• Task to carry out
Please rewrite all the rows below, substituting "position" for every "coordinates" and leaving everything else unchanged.

(Text and element pointing rows)
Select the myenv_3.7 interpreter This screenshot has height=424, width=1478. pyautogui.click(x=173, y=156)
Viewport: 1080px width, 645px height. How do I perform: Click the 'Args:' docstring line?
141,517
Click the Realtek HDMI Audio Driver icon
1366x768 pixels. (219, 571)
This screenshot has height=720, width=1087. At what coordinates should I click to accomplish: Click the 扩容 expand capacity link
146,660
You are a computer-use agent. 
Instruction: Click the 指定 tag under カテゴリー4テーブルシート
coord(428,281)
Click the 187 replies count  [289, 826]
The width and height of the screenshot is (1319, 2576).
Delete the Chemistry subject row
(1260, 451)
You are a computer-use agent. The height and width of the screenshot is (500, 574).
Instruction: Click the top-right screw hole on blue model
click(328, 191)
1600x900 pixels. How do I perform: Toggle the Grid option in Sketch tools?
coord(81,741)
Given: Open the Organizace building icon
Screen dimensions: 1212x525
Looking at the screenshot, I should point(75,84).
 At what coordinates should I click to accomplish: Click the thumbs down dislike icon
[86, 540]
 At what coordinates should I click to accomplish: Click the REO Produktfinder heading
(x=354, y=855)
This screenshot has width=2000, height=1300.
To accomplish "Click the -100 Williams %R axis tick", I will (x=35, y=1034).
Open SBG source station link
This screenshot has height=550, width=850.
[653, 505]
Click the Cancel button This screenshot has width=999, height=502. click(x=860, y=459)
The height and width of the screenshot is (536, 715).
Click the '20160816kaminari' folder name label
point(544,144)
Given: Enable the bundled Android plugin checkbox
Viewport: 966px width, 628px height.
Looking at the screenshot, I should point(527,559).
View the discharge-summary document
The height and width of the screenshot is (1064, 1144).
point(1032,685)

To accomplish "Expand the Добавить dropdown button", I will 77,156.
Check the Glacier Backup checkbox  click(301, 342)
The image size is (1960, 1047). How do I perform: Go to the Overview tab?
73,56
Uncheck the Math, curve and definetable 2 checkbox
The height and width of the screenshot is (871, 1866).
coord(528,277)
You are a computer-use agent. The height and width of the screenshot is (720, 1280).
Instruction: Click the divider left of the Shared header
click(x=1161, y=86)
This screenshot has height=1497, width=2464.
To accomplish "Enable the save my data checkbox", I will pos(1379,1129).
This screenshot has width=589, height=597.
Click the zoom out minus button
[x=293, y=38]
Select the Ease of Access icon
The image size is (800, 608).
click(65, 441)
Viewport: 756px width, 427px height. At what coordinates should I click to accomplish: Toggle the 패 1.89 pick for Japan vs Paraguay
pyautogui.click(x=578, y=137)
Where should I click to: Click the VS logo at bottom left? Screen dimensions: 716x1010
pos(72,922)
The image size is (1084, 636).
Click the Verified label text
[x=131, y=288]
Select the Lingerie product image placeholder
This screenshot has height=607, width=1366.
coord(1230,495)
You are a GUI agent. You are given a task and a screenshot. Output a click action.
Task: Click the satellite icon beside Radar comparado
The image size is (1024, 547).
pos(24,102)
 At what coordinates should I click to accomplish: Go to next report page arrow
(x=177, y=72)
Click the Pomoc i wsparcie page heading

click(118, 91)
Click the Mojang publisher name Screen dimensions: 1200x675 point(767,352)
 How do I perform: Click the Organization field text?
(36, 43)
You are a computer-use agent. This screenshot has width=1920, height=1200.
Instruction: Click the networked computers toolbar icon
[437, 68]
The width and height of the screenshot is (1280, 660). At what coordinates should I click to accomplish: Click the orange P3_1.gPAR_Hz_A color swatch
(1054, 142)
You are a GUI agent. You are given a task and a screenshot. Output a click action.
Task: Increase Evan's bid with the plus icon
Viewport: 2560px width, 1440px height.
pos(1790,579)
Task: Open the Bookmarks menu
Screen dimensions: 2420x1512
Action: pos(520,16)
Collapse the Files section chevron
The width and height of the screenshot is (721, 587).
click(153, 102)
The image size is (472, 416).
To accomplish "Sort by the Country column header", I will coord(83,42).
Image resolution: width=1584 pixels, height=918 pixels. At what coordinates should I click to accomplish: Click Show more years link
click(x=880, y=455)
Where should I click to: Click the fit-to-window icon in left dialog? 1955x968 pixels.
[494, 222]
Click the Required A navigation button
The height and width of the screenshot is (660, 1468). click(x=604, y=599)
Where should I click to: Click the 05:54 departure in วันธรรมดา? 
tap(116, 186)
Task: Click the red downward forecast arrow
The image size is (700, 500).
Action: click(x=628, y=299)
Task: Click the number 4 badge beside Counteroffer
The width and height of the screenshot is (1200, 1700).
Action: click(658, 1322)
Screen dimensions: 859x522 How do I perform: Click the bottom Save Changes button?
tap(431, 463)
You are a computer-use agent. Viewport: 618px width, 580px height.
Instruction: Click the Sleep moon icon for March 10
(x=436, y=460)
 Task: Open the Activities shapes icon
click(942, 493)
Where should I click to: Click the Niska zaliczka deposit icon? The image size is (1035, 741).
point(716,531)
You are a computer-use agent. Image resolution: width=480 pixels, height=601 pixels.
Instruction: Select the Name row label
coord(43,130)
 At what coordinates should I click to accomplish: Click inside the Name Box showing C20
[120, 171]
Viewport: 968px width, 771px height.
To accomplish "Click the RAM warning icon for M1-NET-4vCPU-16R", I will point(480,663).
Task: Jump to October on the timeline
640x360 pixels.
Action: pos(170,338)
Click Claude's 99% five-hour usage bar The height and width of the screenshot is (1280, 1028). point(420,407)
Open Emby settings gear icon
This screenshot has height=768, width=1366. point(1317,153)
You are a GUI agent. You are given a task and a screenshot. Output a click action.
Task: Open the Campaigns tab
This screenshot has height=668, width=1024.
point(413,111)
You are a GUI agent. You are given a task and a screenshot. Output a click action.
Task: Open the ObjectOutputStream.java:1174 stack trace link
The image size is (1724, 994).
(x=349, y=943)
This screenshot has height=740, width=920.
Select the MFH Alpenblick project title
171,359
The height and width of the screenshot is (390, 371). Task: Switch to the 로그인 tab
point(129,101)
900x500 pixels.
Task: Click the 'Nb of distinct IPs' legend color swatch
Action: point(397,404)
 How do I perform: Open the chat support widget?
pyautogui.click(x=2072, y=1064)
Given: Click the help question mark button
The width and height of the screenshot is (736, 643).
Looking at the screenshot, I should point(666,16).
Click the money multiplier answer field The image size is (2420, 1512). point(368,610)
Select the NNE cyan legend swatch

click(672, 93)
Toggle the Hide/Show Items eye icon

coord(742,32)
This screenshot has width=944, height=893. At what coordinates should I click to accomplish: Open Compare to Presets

• Exercise response
Select the myenv_3.7 interpreter This screenshot has height=424, width=1478. pyautogui.click(x=173, y=156)
Viewport: 1080px width, 645px height. How do I perform: Click the 'Args:' docstring line?
141,517
Click the Realtek HDMI Audio Driver icon
1366x768 pixels. (219, 571)
This screenshot has height=720, width=1087. At what position should I click to accomplish: Click the 扩容 expand capacity link
146,660
You are a computer-use agent. 
Instruction: Click the 指定 tag under カテゴリー4テーブルシート
coord(428,281)
Click the 187 replies count  [289, 826]
The width and height of the screenshot is (1319, 2576).
Delete the Chemistry subject row
(1260, 451)
You are a computer-use agent. The height and width of the screenshot is (500, 574).
Instruction: Click the top-right screw hole on blue model
click(328, 191)
1600x900 pixels. How do I perform: Toggle the Grid option in Sketch tools?
coord(81,741)
Given: Open the Organizace building icon
Screen dimensions: 1212x525
Looking at the screenshot, I should point(75,84).
 At what position should I click to accomplish: Click the thumbs down dislike icon
[86, 540]
 At what position should I click to accomplish: Click the REO Produktfinder heading
(x=354, y=855)
This screenshot has width=2000, height=1300.
To accomplish "Click the -100 Williams %R axis tick", I will (x=35, y=1034).
Open SBG source station link
This screenshot has height=550, width=850.
[653, 505]
Click the Cancel button This screenshot has width=999, height=502. click(x=860, y=459)
The height and width of the screenshot is (536, 715).
Click the '20160816kaminari' folder name label
point(544,144)
Given: Enable the bundled Android plugin checkbox
Viewport: 966px width, 628px height.
Looking at the screenshot, I should point(527,559).
View the discharge-summary document
The height and width of the screenshot is (1064, 1144).
point(1032,685)

To accomplish "Expand the Добавить dropdown button", I will 77,156.
Check the Glacier Backup checkbox  click(301, 342)
The image size is (1960, 1047). How do I perform: Go to the Overview tab?
73,56
Uncheck the Math, curve and definetable 2 checkbox
The height and width of the screenshot is (871, 1866).
coord(528,277)
You are a computer-use agent. The height and width of the screenshot is (720, 1280).
Instruction: Click the divider left of the Shared header
click(x=1161, y=86)
This screenshot has height=1497, width=2464.
To accomplish "Enable the save my data checkbox", I will pos(1379,1129).
This screenshot has width=589, height=597.
Click the zoom out minus button
[x=293, y=38]
Select the Ease of Access icon
The image size is (800, 608).
click(65, 441)
Viewport: 756px width, 427px height. At what position should I click to accomplish: Toggle the 패 1.89 pick for Japan vs Paraguay
pyautogui.click(x=578, y=137)
Where should I click to: Click the VS logo at bottom left? Screen dimensions: 716x1010
pos(72,922)
The image size is (1084, 636).
Click the Verified label text
[x=131, y=288]
Select the Lingerie product image placeholder
This screenshot has height=607, width=1366.
coord(1230,495)
You are a GUI agent. You are given a task and a screenshot. Output a click action.
Task: Click the satellite icon beside Radar comparado
The image size is (1024, 547).
pos(24,102)
 At what position should I click to accomplish: Go to next report page arrow
(x=177, y=72)
Click the Pomoc i wsparcie page heading

click(118, 91)
Click the Mojang publisher name Screen dimensions: 1200x675 point(767,352)
 How do I perform: Click the Organization field text?
(36, 43)
You are a computer-use agent. This screenshot has width=1920, height=1200.
Instruction: Click the networked computers toolbar icon
[437, 68]
The width and height of the screenshot is (1280, 660). At what position should I click to accomplish: Click the orange P3_1.gPAR_Hz_A color swatch
(1054, 142)
You are a GUI agent. You are given a task and a screenshot. Output a click action.
Task: Increase Evan's bid with the plus icon
Viewport: 2560px width, 1440px height.
pos(1790,579)
Task: Open the Bookmarks menu
Screen dimensions: 2420x1512
Action: pos(520,16)
Collapse the Files section chevron
The width and height of the screenshot is (721, 587).
click(153, 102)
The image size is (472, 416).
To accomplish "Sort by the Country column header", I will coord(83,42).
Image resolution: width=1584 pixels, height=918 pixels. At what position should I click to accomplish: Click Show more years link
click(x=880, y=455)
Where should I click to: Click the fit-to-window icon in left dialog? 1955x968 pixels.
[494, 222]
Click the Required A navigation button
The height and width of the screenshot is (660, 1468). click(x=604, y=599)
Where should I click to: Click the 05:54 departure in วันธรรมดา? 
tap(116, 186)
Task: Click the red downward forecast arrow
The image size is (700, 500).
Action: click(x=628, y=299)
Task: Click the number 4 badge beside Counteroffer
The width and height of the screenshot is (1200, 1700).
Action: click(658, 1322)
Screen dimensions: 859x522 How do I perform: Click the bottom Save Changes button?
tap(431, 463)
You are a computer-use agent. Viewport: 618px width, 580px height.
Instruction: Click the Sleep moon icon for March 10
(x=436, y=460)
 Task: Open the Activities shapes icon
click(942, 493)
Where should I click to: Click the Niska zaliczka deposit icon? The image size is (1035, 741).
point(716,531)
You are a computer-use agent. Image resolution: width=480 pixels, height=601 pixels.
Instruction: Select the Name row label
coord(43,130)
 At what position should I click to accomplish: Click inside the Name Box showing C20
[120, 171]
Viewport: 968px width, 771px height.
To accomplish "Click the RAM warning icon for M1-NET-4vCPU-16R", I will point(480,663).
Task: Jump to October on the timeline
640x360 pixels.
Action: pos(170,338)
Click Claude's 99% five-hour usage bar The height and width of the screenshot is (1280, 1028). point(420,407)
Open Emby settings gear icon
This screenshot has height=768, width=1366. point(1317,153)
You are a GUI agent. You are given a task and a screenshot. Output a click action.
Task: Open the Campaigns tab
This screenshot has height=668, width=1024.
point(413,111)
You are a GUI agent. You are given a task and a screenshot. Output a click action.
Task: Open the ObjectOutputStream.java:1174 stack trace link
The image size is (1724, 994).
(x=349, y=943)
This screenshot has height=740, width=920.
Select the MFH Alpenblick project title
171,359
The height and width of the screenshot is (390, 371). Task: Switch to the 로그인 tab
point(129,101)
900x500 pixels.
Task: Click the 'Nb of distinct IPs' legend color swatch
Action: point(397,404)
 How do I perform: Open the chat support widget?
pyautogui.click(x=2072, y=1064)
Given: Click the help question mark button
The width and height of the screenshot is (736, 643).
Looking at the screenshot, I should point(666,16).
Click the money multiplier answer field The image size is (2420, 1512). point(368,610)
Select the NNE cyan legend swatch

click(672, 93)
Toggle the Hide/Show Items eye icon

coord(742,32)
This screenshot has width=944, height=893. At what position should I click to accomplish: Open Compare to Presets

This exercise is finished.